How Covid-19 has changed the labour market
By Camille Frati, Misch Pautsch, Lex Kleren Switch to French for original articleMore digitalisation, more focus on values: the labour market has changed vastly in the wake of Covid-19. A development that is being closely monitored by governments and employment professionals alike.
"Post-Covid labour markets: are we becoming greener and more inclusive?" This was the ambitious question asked by the Organisation for Economic Co-operation and Development (OECD) to the panelists of a conference organised last July. At the table: representatives of ministries in charge of employment and/or social affairs from the United Kingdom, Spain, the Netherlands, the United States and finally Brazil. While the OECD Secretary General, Mathias Cormann, was thinking more about the jobs linked to the ecological transition and the major impact that this would have on jobs that have become obsolete – particularly in the production of fuels from fossil fuels – the panelists' interventions put forward a certain questioning of state action in the area of employment and the labour market framework.

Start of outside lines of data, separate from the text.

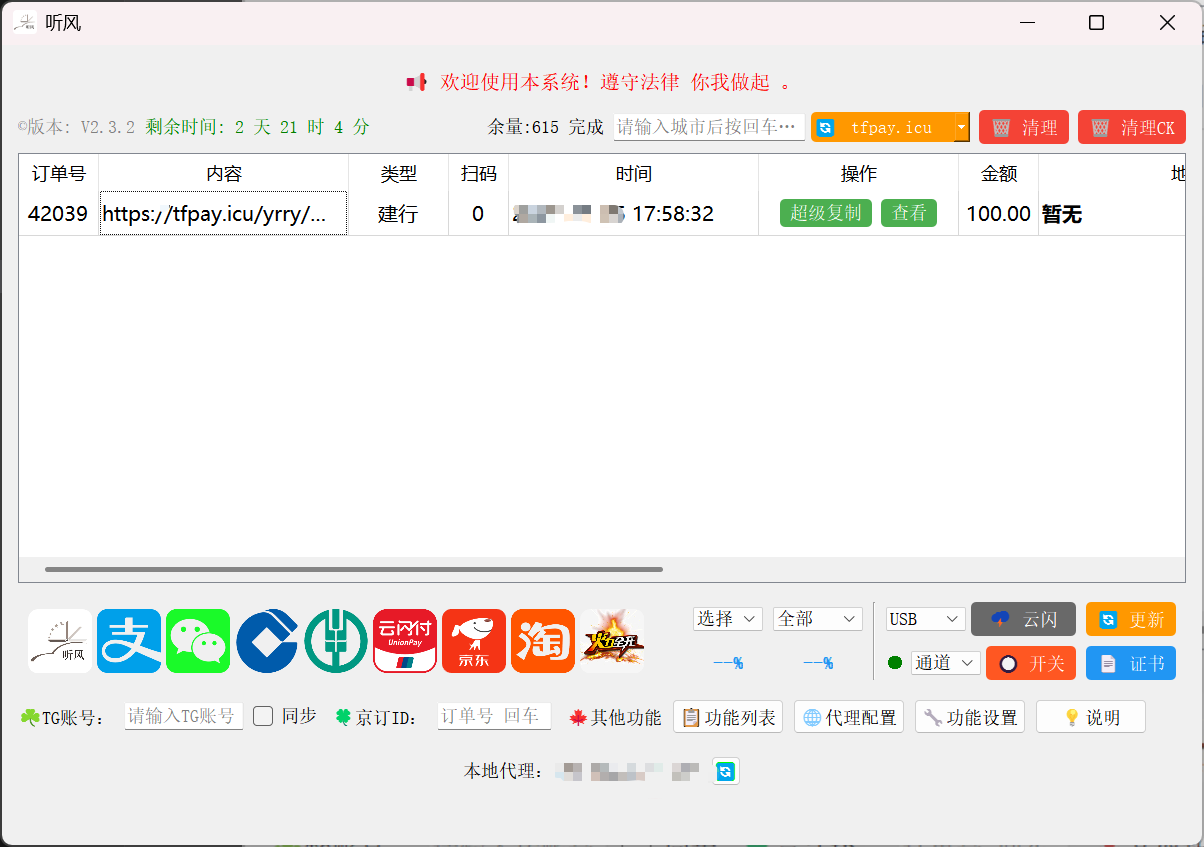Open the 通道 channel dropdown
The height and width of the screenshot is (847, 1204).
point(945,662)
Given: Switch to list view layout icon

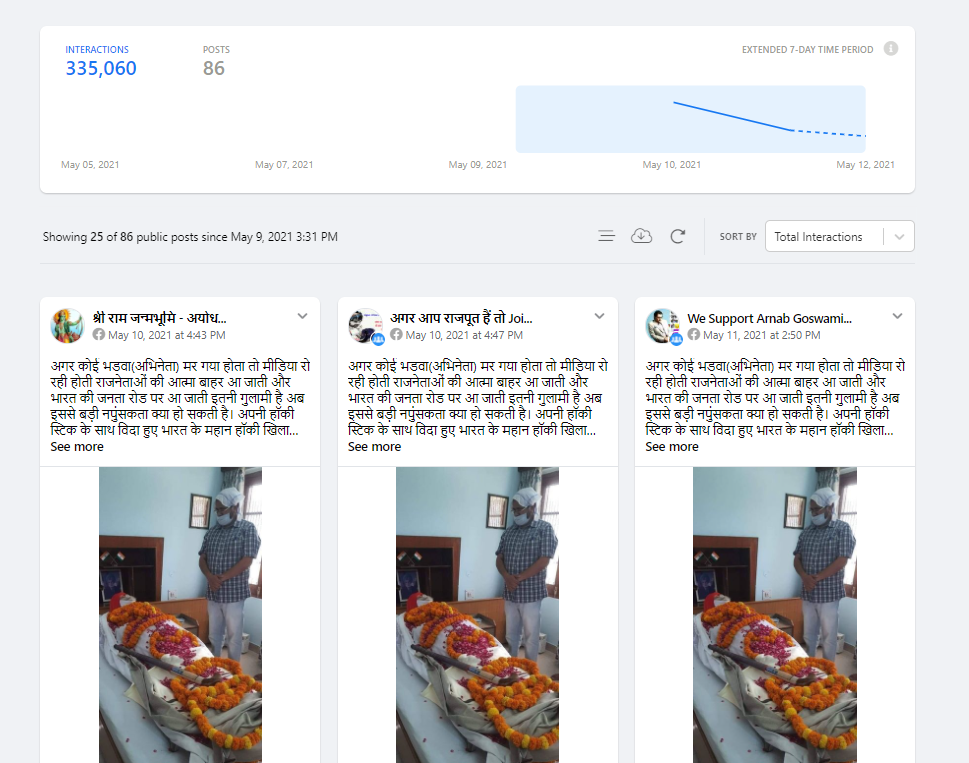Looking at the screenshot, I should click(x=606, y=236).
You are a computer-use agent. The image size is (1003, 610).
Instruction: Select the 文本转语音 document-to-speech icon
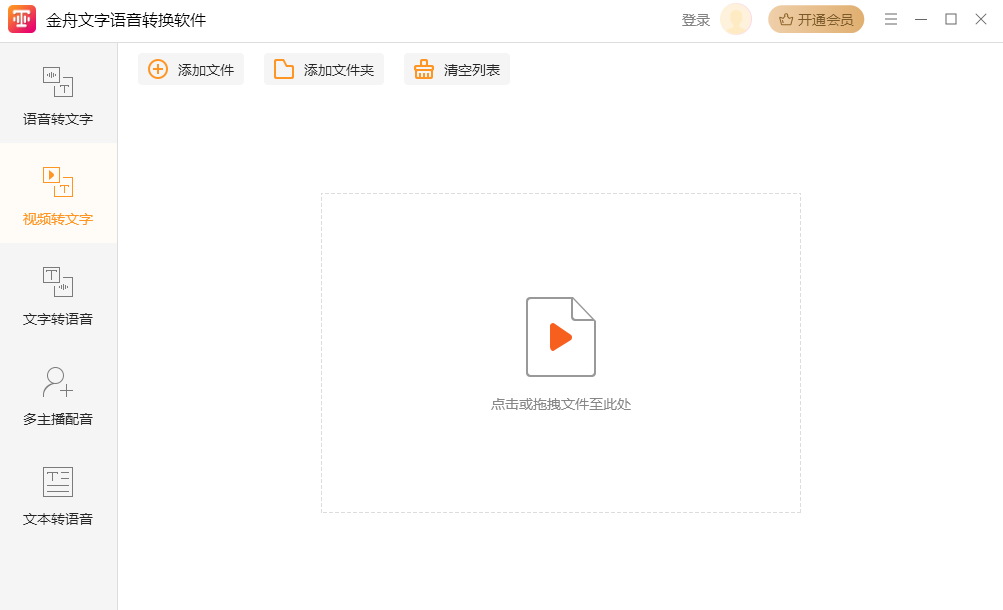pos(58,482)
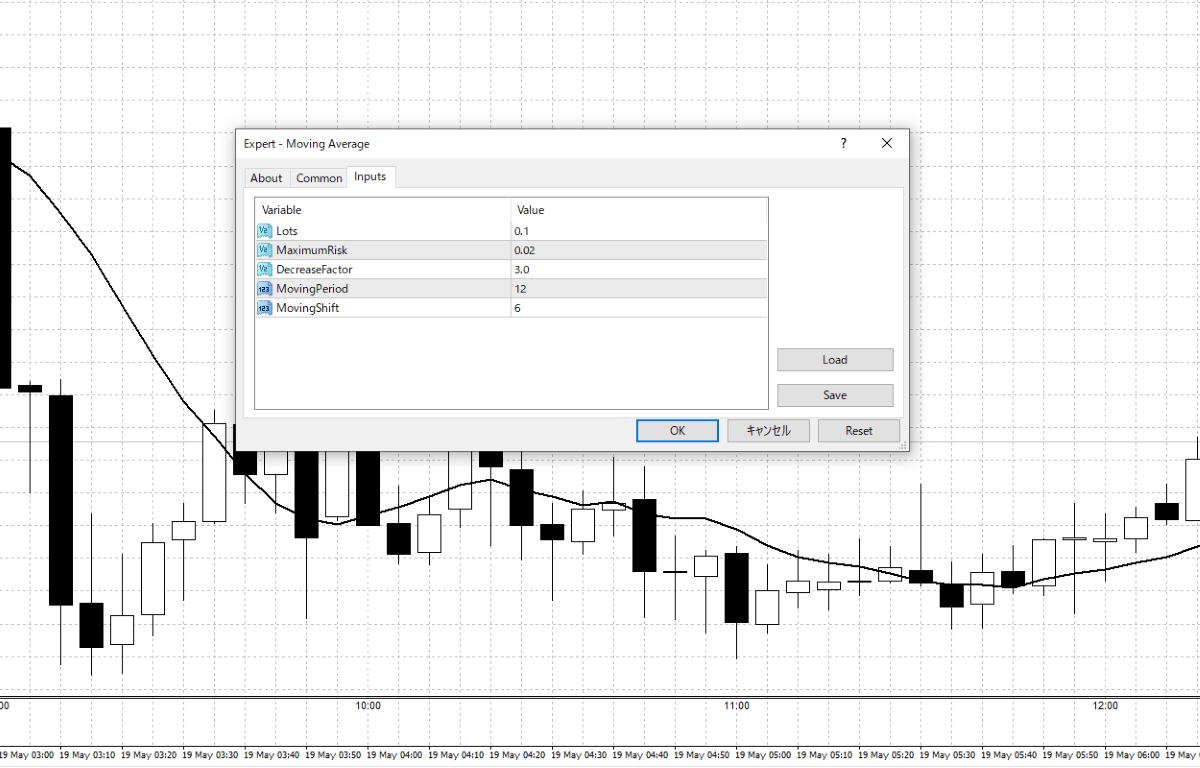Click the キャンセル button to cancel

coord(768,430)
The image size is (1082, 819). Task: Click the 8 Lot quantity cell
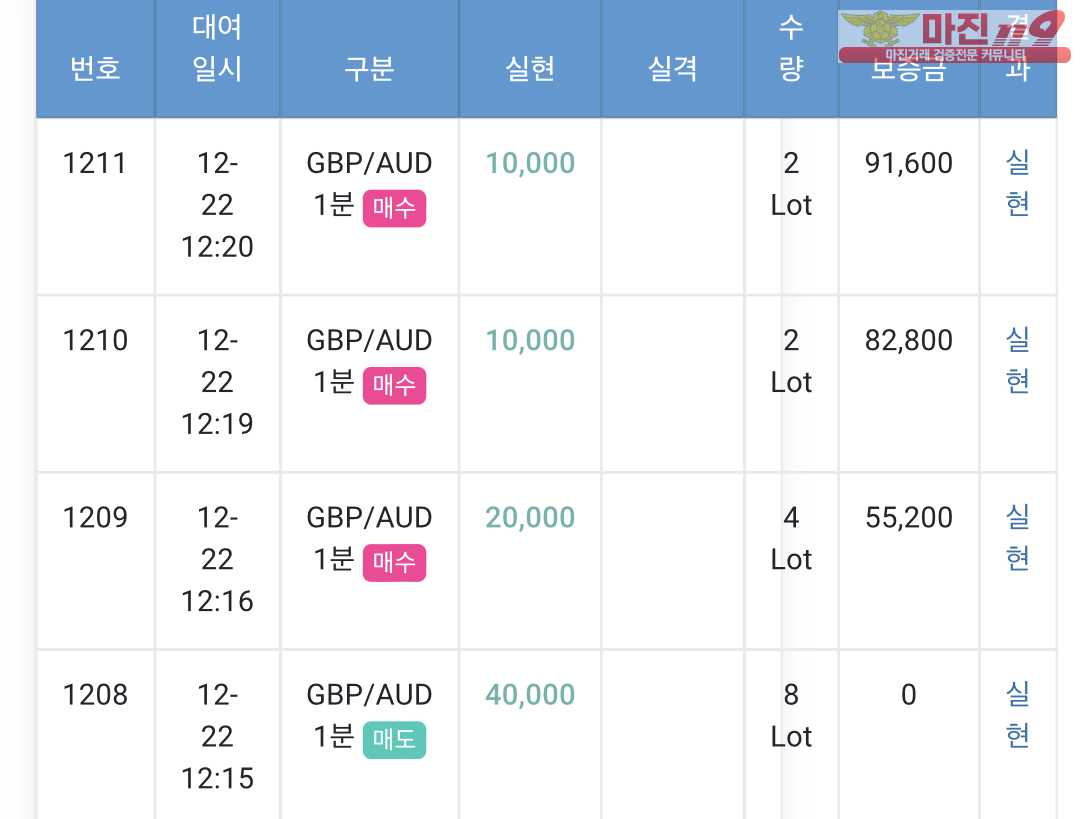click(791, 716)
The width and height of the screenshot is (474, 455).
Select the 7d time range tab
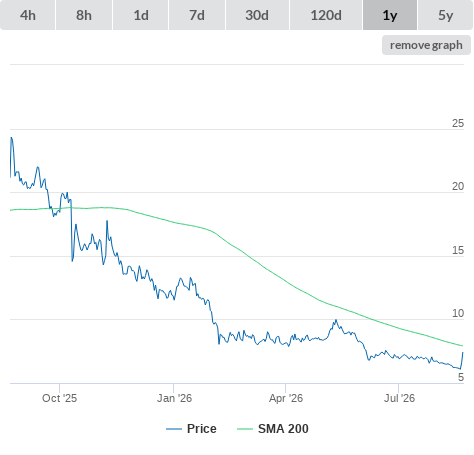(197, 15)
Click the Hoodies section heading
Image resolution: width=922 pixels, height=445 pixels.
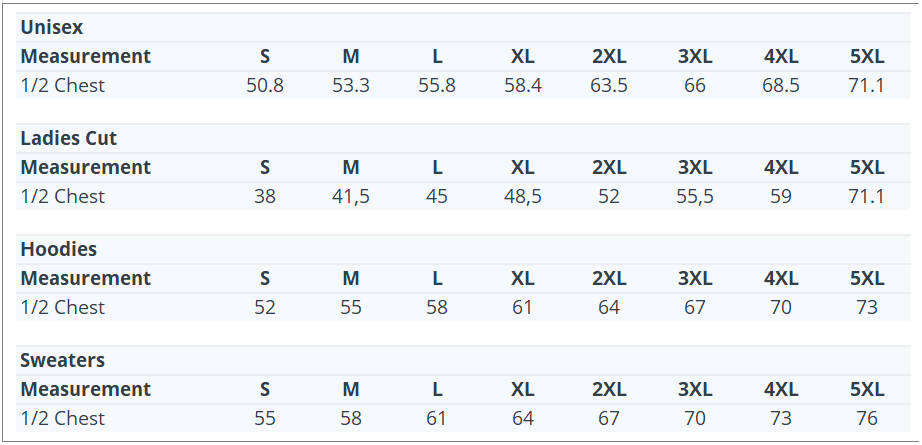click(59, 249)
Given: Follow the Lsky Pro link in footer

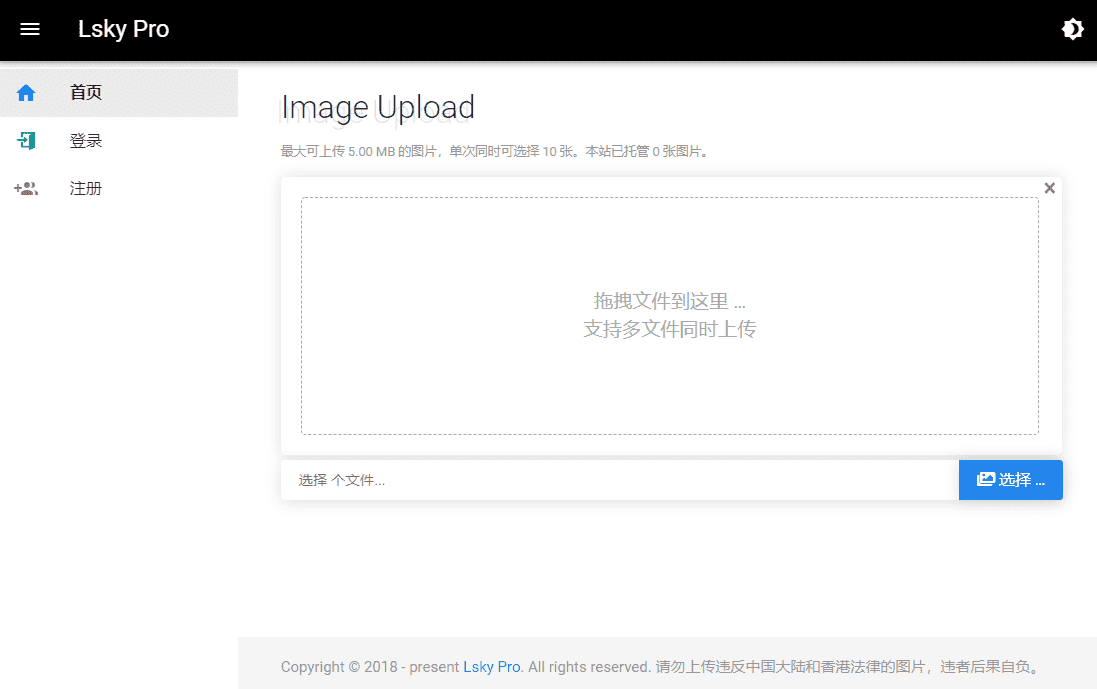Looking at the screenshot, I should (x=491, y=666).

"After the Covid-19 crisis, we looked at how to integrate people who do not have the same opportunities as others", says Karien Van Gennip of the Dutch Ministry of Social Affairs and Employment. "In the Netherlands, we have more than one million self-employed people and we have come up with the idea of making flexible contracts less flexible and permanent contracts less permanent. We are at a turning point when it comes to growth and low unemployment – this is a real opportunity to get people moving. We are learning from every past crisis. To move forward, you have to start with a shared vision of the society you want and that's what we're doing with a major reform we're negotiating with the unions."